4. Stand up against discrimination
Learn to recognise discriminating speech and situations. Actively challenge opinions. Speak out against homophobic, transphobic, or other kinds of prejudiced language or behaviour. It takes courage to stand up for what is right. It might be harrowing to be the first to speak up against discrimination. If you do not want to do it publicly, you could try speaking to that person in private. However, by publicly stating that this kind of behaviour is not acceptable you also make it easier for others to challenge problematic behaviour. And if you see someone stand up against discrimination, support them.

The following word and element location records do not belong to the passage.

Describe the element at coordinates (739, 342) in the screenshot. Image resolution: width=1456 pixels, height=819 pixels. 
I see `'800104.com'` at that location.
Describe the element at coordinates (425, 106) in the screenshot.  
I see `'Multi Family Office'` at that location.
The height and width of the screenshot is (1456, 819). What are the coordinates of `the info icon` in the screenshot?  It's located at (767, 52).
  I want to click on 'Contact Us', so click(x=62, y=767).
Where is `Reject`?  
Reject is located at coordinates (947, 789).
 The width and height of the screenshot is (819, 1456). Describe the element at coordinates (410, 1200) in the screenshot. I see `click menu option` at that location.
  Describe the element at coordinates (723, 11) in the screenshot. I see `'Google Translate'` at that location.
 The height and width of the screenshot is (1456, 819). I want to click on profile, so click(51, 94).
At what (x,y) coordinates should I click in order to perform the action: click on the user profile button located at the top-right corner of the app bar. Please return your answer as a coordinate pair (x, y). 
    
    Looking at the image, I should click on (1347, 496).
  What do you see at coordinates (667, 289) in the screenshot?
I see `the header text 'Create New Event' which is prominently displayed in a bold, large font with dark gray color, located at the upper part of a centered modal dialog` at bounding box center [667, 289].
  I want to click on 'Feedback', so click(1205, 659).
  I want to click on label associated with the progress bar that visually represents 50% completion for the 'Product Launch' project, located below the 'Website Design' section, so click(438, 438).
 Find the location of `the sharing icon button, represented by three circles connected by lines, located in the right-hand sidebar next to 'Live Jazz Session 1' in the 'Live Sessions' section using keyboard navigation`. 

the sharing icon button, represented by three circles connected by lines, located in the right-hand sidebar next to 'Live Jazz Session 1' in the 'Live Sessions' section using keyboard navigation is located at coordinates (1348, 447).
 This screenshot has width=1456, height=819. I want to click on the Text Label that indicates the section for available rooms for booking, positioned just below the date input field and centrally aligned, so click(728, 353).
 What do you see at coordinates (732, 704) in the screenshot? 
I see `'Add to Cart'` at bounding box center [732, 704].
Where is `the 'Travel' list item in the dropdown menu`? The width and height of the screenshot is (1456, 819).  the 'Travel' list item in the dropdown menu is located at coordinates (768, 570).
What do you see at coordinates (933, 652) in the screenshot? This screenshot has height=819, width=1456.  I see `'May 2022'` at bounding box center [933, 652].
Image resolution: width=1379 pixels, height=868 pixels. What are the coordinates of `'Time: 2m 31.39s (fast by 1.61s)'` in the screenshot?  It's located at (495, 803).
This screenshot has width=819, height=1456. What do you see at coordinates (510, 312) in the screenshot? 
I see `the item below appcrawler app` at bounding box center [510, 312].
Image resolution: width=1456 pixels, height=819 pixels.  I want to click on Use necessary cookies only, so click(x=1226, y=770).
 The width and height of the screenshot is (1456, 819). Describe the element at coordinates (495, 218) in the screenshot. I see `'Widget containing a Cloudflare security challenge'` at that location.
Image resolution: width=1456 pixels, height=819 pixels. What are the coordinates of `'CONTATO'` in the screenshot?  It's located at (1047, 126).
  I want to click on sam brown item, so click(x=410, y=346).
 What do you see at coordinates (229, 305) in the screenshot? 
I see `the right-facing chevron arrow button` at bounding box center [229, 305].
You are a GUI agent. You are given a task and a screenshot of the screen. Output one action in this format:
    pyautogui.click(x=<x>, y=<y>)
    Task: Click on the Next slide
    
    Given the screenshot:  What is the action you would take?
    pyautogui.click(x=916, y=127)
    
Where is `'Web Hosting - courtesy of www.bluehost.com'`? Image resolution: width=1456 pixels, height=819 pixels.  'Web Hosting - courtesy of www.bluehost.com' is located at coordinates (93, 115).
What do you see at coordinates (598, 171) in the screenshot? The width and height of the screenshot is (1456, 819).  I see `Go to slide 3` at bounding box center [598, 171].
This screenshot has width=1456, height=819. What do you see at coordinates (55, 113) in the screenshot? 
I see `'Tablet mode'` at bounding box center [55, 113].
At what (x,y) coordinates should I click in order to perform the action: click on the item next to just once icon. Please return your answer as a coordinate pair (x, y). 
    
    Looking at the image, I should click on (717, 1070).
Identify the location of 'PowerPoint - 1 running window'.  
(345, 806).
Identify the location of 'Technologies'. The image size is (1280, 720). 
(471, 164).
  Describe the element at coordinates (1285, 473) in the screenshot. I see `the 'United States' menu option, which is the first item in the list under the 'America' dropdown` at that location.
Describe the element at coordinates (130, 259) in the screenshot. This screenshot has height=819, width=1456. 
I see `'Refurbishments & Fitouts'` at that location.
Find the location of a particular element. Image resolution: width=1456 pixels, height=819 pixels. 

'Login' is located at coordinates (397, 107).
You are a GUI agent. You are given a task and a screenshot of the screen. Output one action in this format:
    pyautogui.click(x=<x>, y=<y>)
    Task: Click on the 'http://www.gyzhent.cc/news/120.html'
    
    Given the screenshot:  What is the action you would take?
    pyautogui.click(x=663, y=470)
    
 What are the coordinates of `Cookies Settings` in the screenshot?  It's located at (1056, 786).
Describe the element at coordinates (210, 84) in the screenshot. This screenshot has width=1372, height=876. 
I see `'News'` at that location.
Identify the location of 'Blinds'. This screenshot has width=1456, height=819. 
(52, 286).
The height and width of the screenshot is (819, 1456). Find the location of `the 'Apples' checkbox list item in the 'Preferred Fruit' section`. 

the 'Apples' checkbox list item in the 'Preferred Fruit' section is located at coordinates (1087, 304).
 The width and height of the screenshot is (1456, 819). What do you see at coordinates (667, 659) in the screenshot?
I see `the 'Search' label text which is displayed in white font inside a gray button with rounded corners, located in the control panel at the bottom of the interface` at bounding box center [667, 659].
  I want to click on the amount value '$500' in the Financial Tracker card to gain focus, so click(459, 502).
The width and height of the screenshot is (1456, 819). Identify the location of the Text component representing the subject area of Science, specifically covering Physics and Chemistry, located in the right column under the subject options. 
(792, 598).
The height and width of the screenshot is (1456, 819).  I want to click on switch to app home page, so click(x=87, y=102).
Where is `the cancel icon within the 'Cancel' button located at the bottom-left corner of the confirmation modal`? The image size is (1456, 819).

5. Advocate a safe and respectful environment
Accepting diversity is a big challenge for some people but in truth, a diverse and respectful environment is a huge asset and helps the community/company/organization to reach new levels. Having a safe and respectful environment is important to the LGBTQIA+ community in itself as not having to be afraid or worried about your identity is a basic human need. But others benefit from it as well; when people can be themselves and bring their true selves into the conversations, better solutions are found, and better decisions are made. Make sure to lead by example and ensure that your actions and words are inclusive and respectful.
Lastly
Remember that when you mess up, do not make it about you. Everybody messes up occasionally. Apologise (and mean it) but then move on. You should learn from the experience and try to avoid the same mistake in the future. But do not start explaining or analysing your mistake in the situation and especially not in front of the person your mistake concerns.
For an ally, LGBTQIA+ issues might be topics to talk about or things to wonder about. But to the members of the community, it is their lives. They cannot “escape” or turn things off for a weekend. They are who they are. Respect that.
Being an ally is a process. It is never done or complete. There will be new things to learn. Stay humble and be awesome.